--- Task to complete ---
Please report how many lines below contain "beside", writing nothing except the number.

Pixel coordinate grounding data
★ ★ ★ ★ ★ ★ ★
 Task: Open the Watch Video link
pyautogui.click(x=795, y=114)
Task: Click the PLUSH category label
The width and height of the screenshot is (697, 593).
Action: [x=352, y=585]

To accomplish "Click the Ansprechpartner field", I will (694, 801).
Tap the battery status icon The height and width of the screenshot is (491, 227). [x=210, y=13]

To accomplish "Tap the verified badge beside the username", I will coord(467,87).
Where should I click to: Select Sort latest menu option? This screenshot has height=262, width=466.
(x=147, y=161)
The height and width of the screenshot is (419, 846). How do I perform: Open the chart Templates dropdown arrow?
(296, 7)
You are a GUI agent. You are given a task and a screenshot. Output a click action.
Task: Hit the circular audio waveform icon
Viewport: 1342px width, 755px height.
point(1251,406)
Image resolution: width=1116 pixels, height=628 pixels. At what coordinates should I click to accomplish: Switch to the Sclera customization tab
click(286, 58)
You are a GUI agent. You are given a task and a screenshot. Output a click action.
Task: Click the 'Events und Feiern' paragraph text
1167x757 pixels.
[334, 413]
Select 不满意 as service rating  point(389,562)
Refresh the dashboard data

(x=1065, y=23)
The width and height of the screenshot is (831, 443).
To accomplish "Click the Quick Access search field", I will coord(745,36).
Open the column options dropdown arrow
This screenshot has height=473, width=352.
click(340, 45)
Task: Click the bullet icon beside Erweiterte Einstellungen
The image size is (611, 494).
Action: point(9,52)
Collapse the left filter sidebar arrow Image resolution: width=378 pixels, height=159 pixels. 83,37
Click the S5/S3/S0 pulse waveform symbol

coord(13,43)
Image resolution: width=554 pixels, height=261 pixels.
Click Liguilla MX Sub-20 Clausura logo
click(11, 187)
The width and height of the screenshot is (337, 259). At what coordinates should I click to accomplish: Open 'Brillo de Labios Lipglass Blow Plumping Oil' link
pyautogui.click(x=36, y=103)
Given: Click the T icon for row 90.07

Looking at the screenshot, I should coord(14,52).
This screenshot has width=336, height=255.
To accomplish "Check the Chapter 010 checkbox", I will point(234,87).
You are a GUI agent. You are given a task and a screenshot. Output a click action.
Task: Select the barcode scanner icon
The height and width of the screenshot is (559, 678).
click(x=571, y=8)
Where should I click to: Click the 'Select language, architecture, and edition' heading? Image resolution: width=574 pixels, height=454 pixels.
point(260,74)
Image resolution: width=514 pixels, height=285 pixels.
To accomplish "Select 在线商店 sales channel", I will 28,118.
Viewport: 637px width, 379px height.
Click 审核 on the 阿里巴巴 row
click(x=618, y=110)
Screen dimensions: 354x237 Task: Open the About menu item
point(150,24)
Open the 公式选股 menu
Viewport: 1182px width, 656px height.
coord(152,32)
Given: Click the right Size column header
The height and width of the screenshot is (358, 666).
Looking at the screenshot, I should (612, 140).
★ ★ ★ ★ ★ ★ ★
--- Answer box ---
2